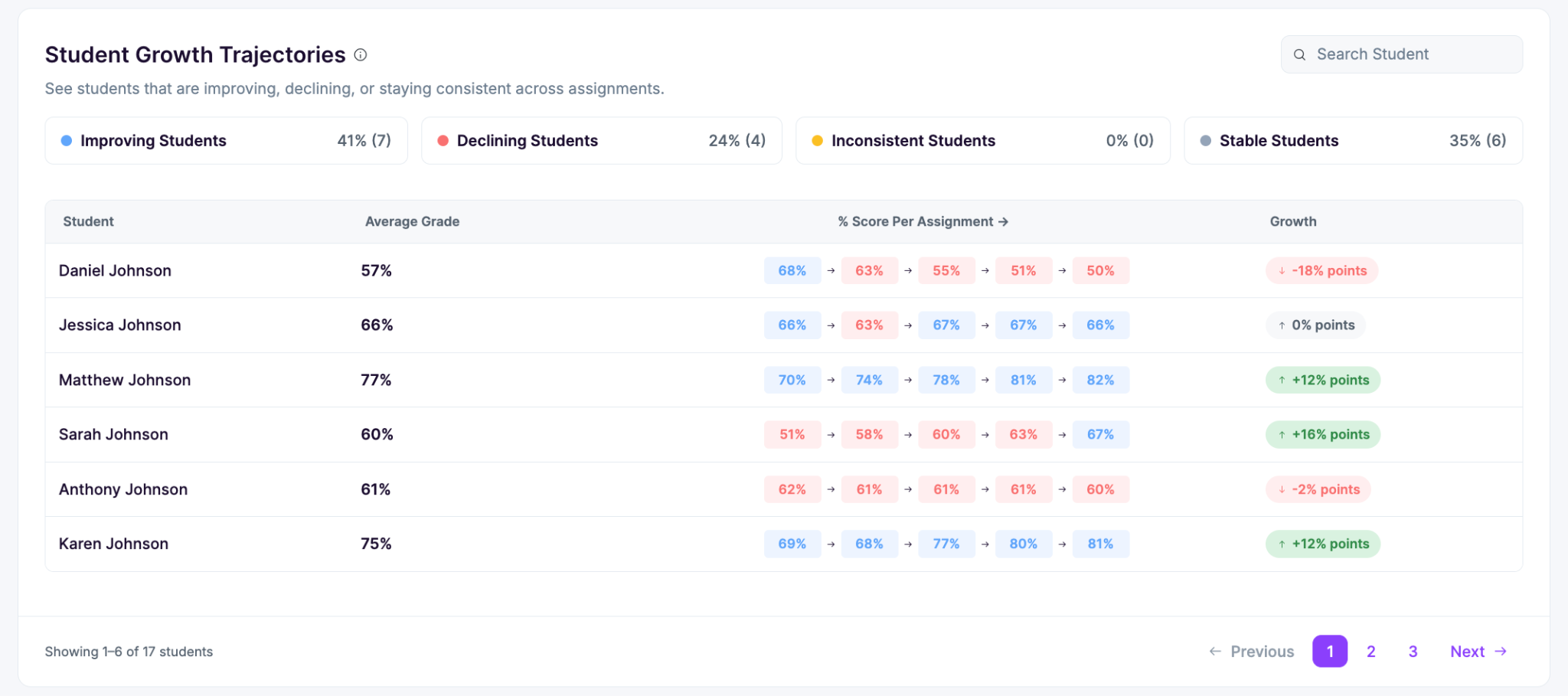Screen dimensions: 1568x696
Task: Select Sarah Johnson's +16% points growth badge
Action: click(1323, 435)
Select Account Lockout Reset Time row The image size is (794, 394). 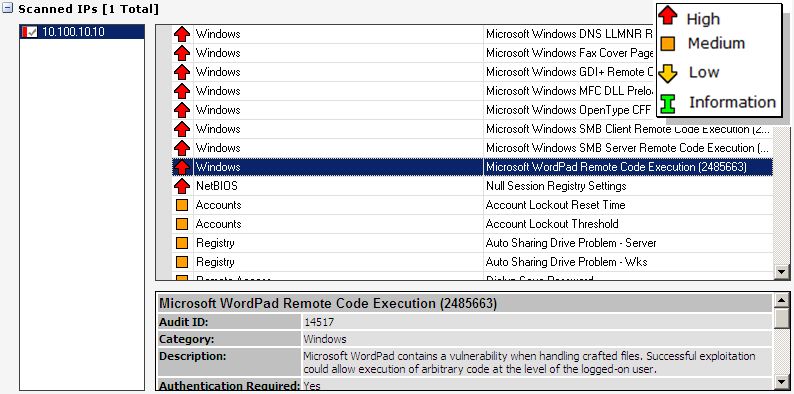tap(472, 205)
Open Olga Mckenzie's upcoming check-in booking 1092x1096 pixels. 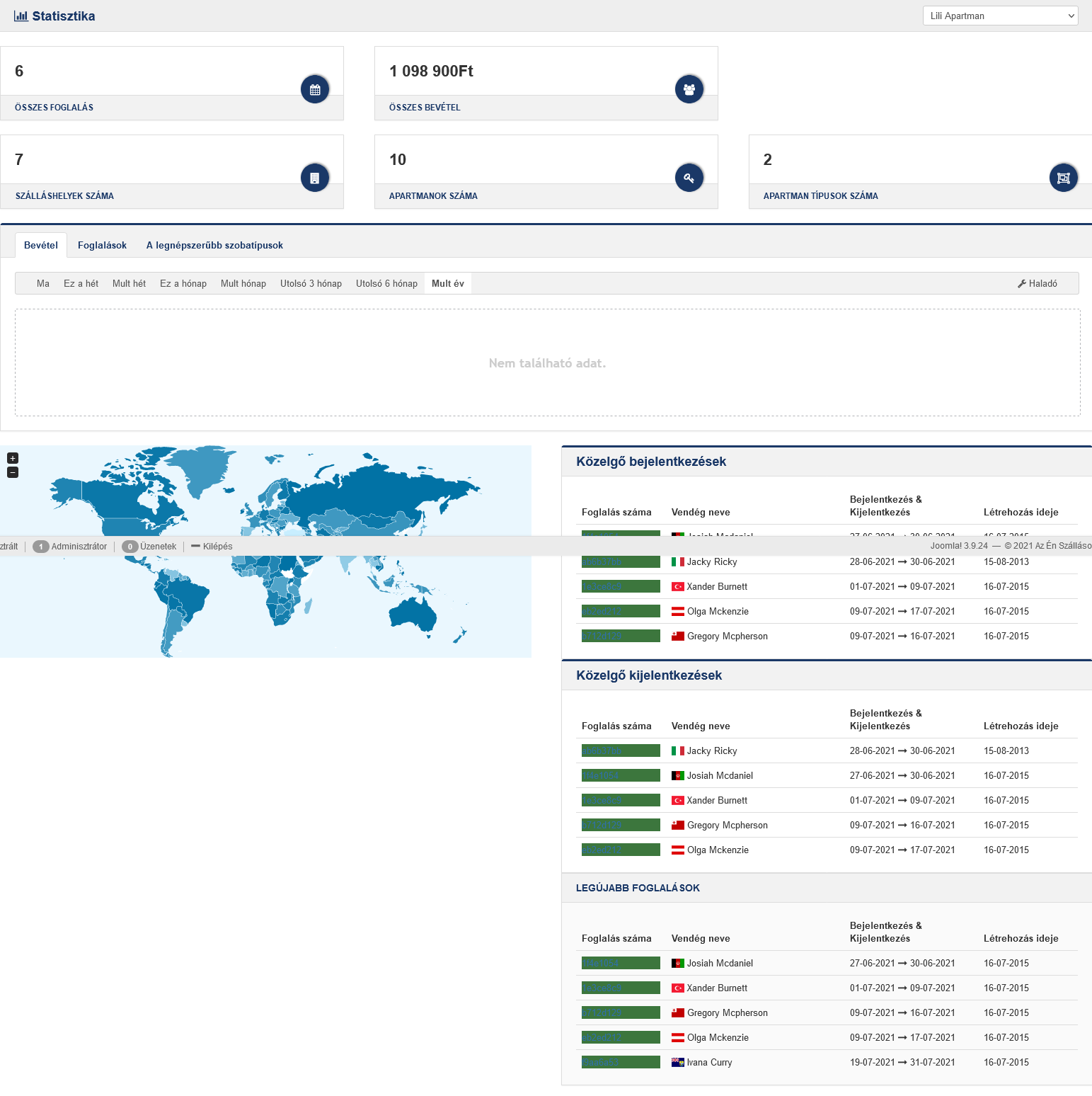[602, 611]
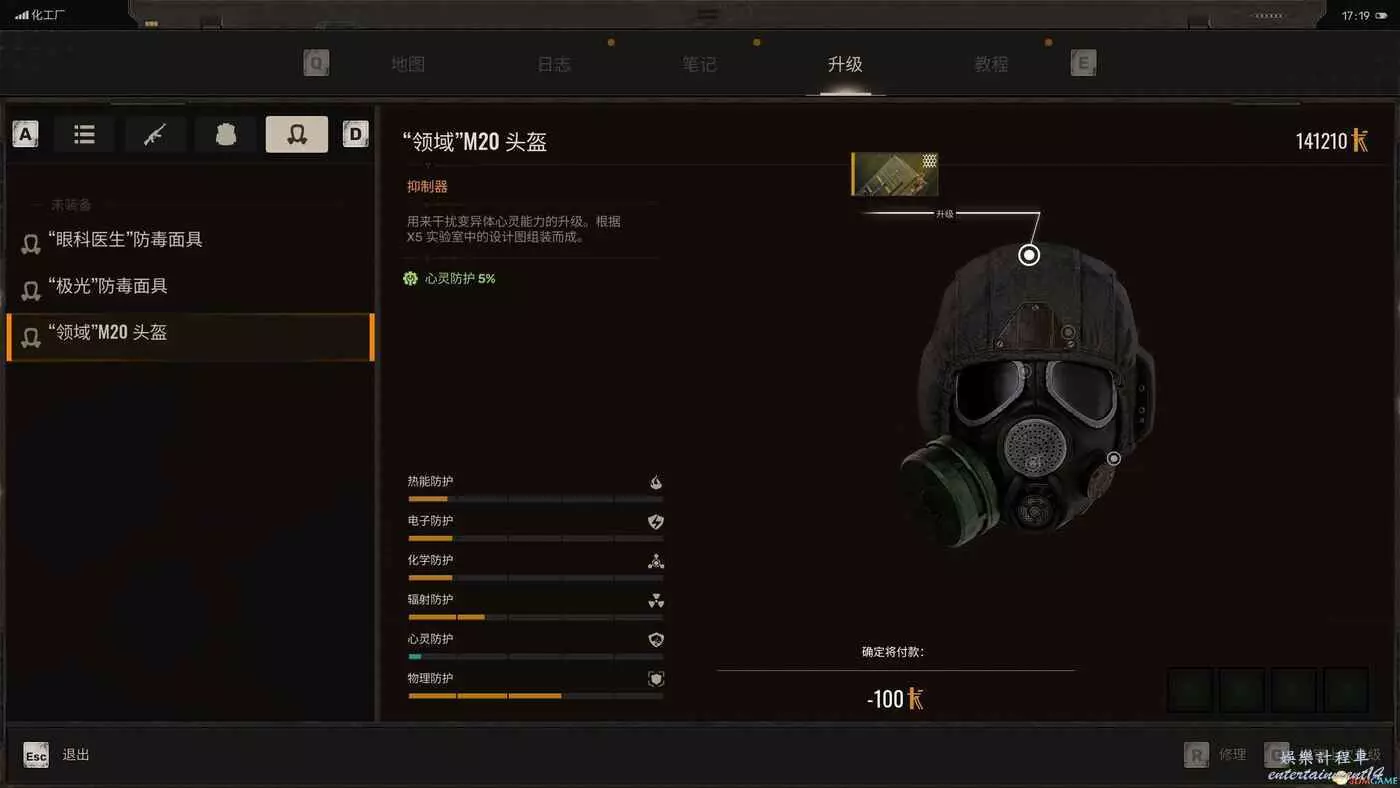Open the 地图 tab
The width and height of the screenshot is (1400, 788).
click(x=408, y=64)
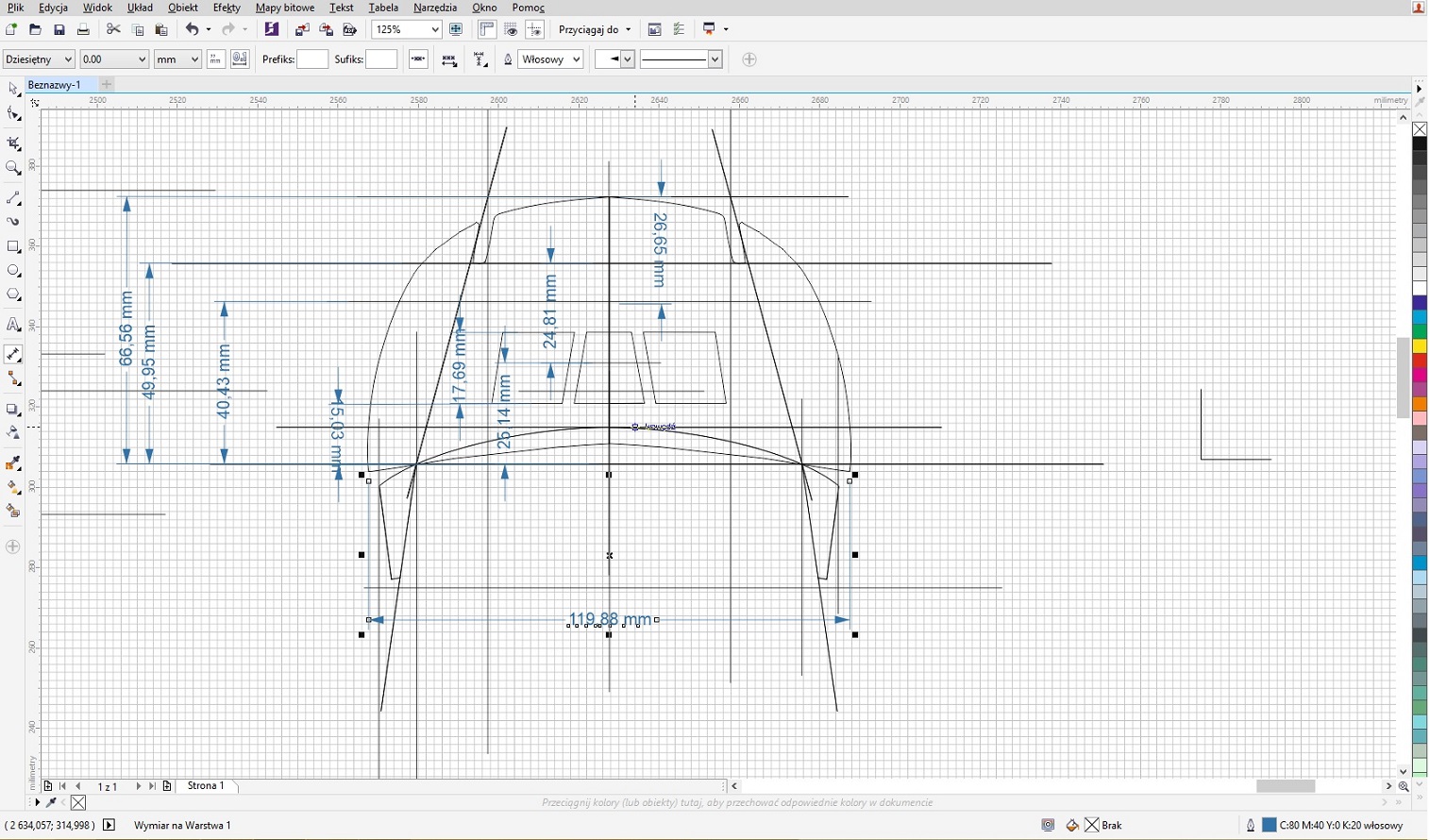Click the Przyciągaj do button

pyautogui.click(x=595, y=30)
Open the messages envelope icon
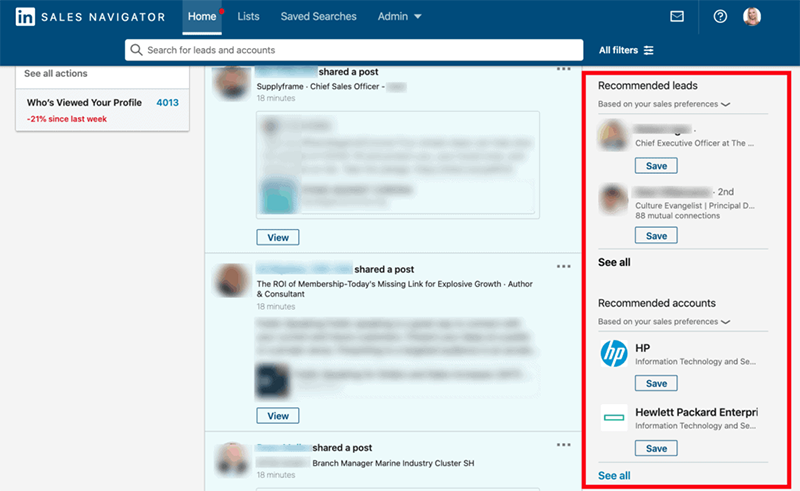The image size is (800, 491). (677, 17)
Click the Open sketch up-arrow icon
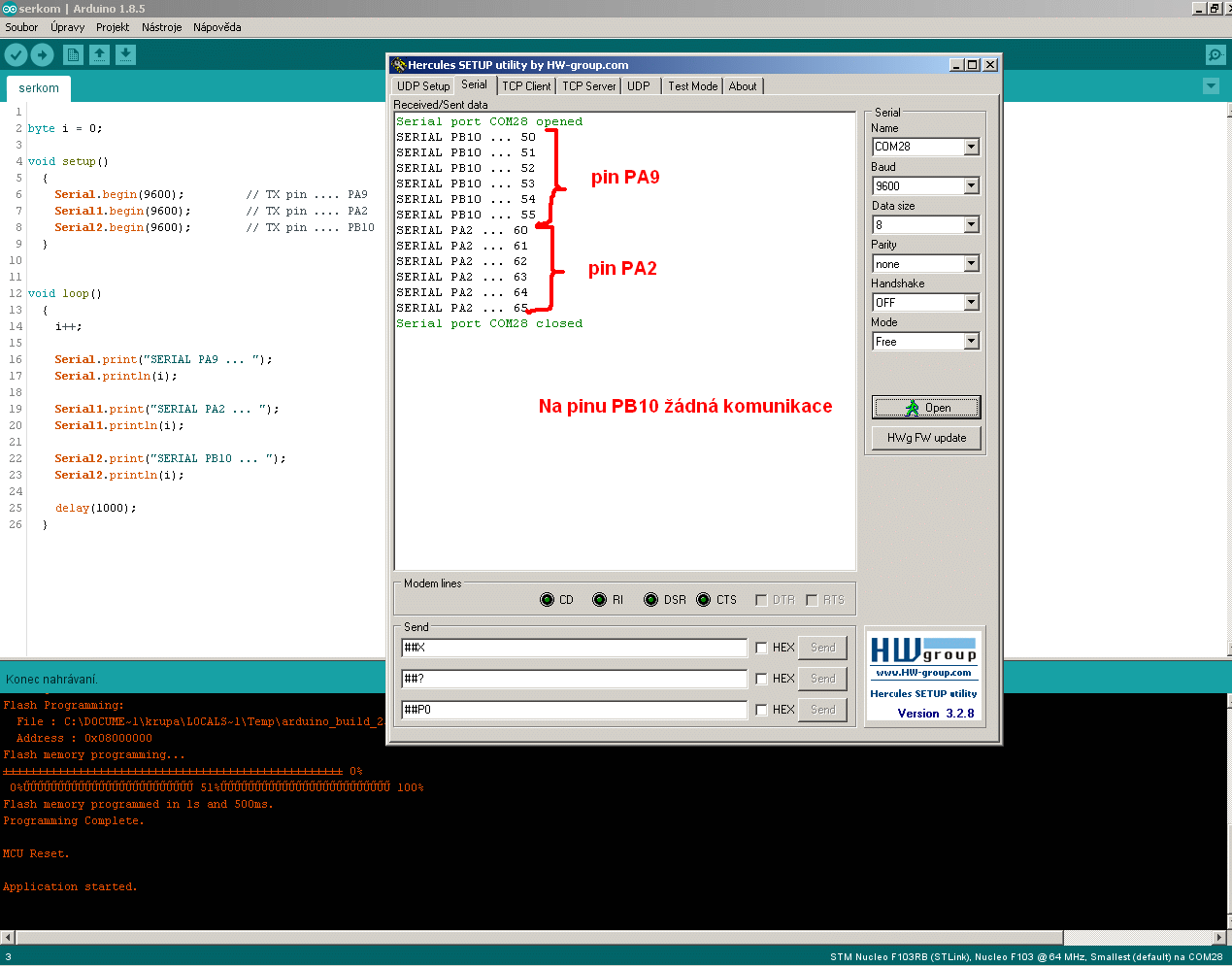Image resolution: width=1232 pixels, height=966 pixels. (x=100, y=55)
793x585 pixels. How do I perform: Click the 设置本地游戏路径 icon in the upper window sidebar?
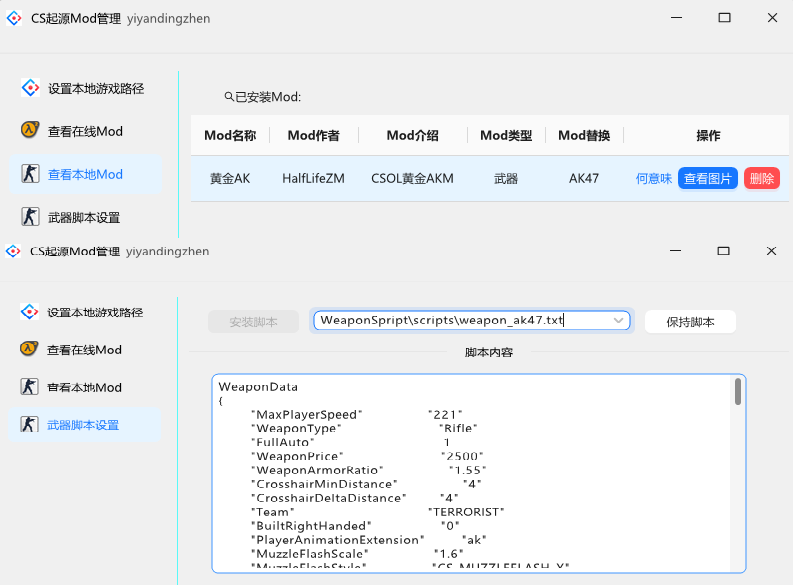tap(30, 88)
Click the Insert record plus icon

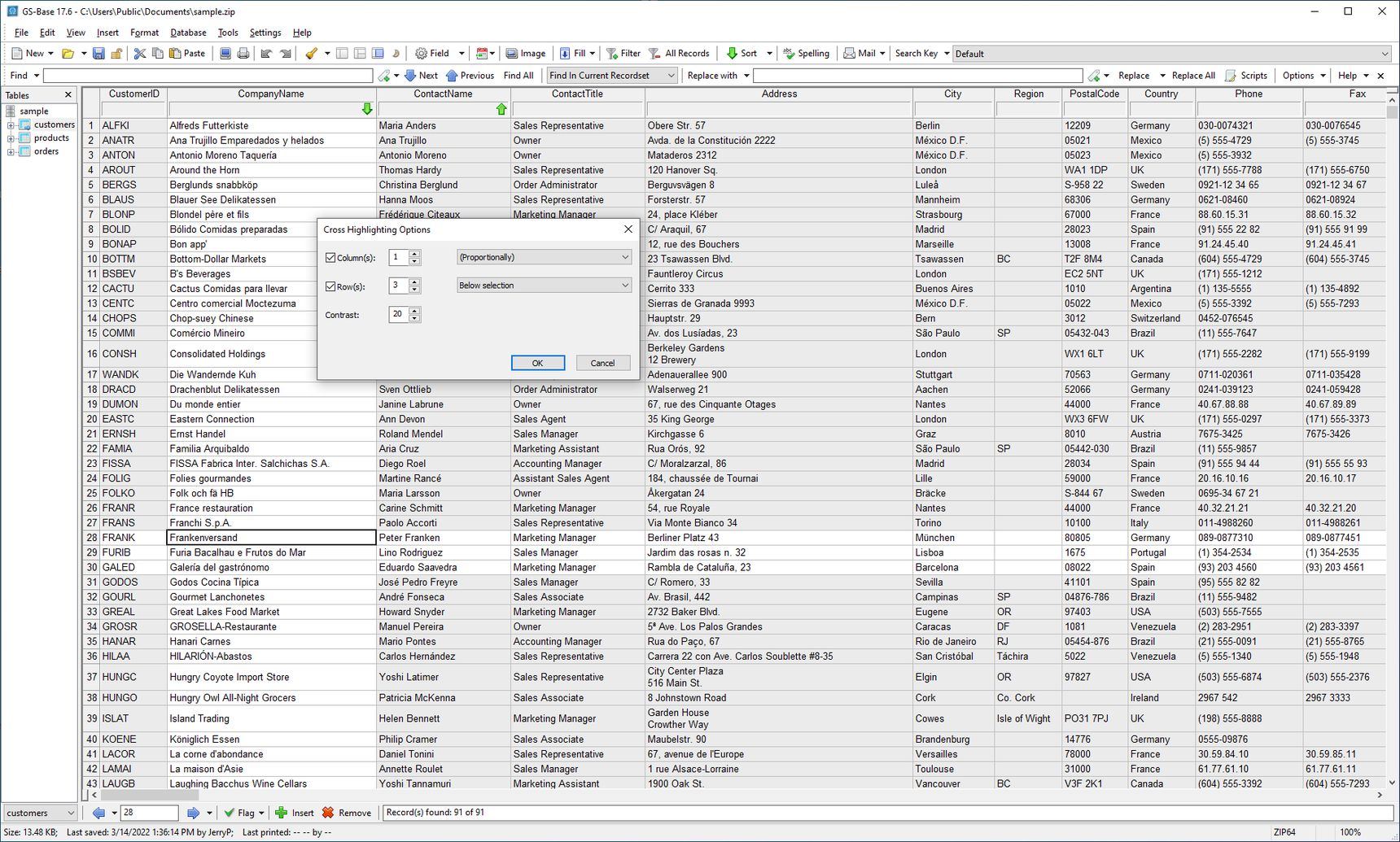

# TASK INSTRUCTIONS
Give the lines from the one containing "Click the Open sketch up-arrow icon" through the final line of the material again, exactly and in full, but without pictures.

# EXERCISE OUTPUT
Click the Open sketch up-arrow icon
Image resolution: width=1232 pixels, height=966 pixels. (x=100, y=55)
793x585 pixels. How do I perform: Click the 设置本地游戏路径 icon in the upper window sidebar?
tap(30, 88)
Click the Insert record plus icon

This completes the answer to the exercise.